What needs to be done: Turn the rows below into a Markdown table with the columns "No." and "Text", giving each line its own number and skipping any blank lines. Leave the pictures out of the answer.

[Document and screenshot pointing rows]

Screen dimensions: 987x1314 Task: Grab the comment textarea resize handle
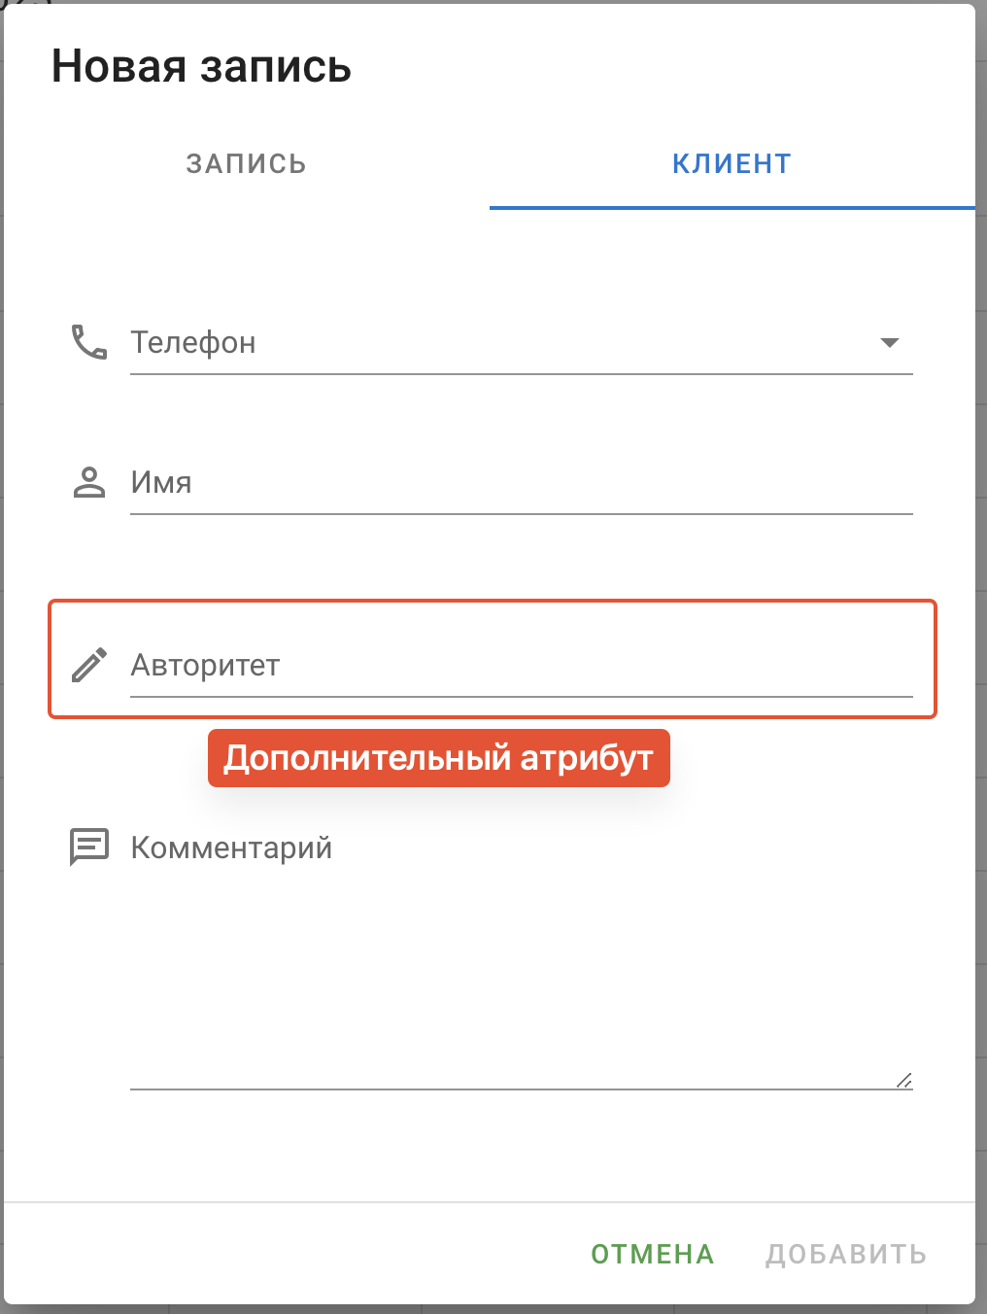click(x=904, y=1080)
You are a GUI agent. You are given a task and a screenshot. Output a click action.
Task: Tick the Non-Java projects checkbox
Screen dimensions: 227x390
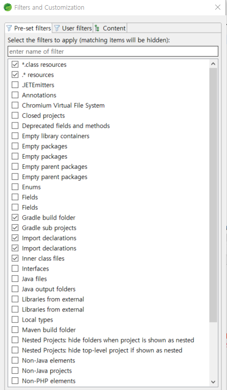point(15,371)
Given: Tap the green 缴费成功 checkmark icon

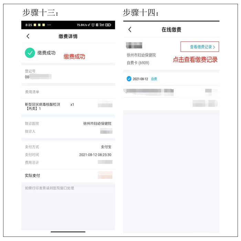Looking at the screenshot, I should [30, 53].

Correct result:
| No. | Text |
|---|---|
| 1 | Screen dimensions: 987x1314 Task: Grab the comment textarea resize handle |
| 2 | click(x=904, y=1080) |
| 3 | You are a GUI agent. You are given a task and a screenshot. Output a click action. |
| 4 | Task: Tick the Non-Java projects checkbox |
| 5 | Screen dimensions: 227x390 |
| 6 | point(15,371) |
| 7 | Given: Tap the green 缴费成功 checkmark icon |
| 8 | Looking at the screenshot, I should [30, 53]. |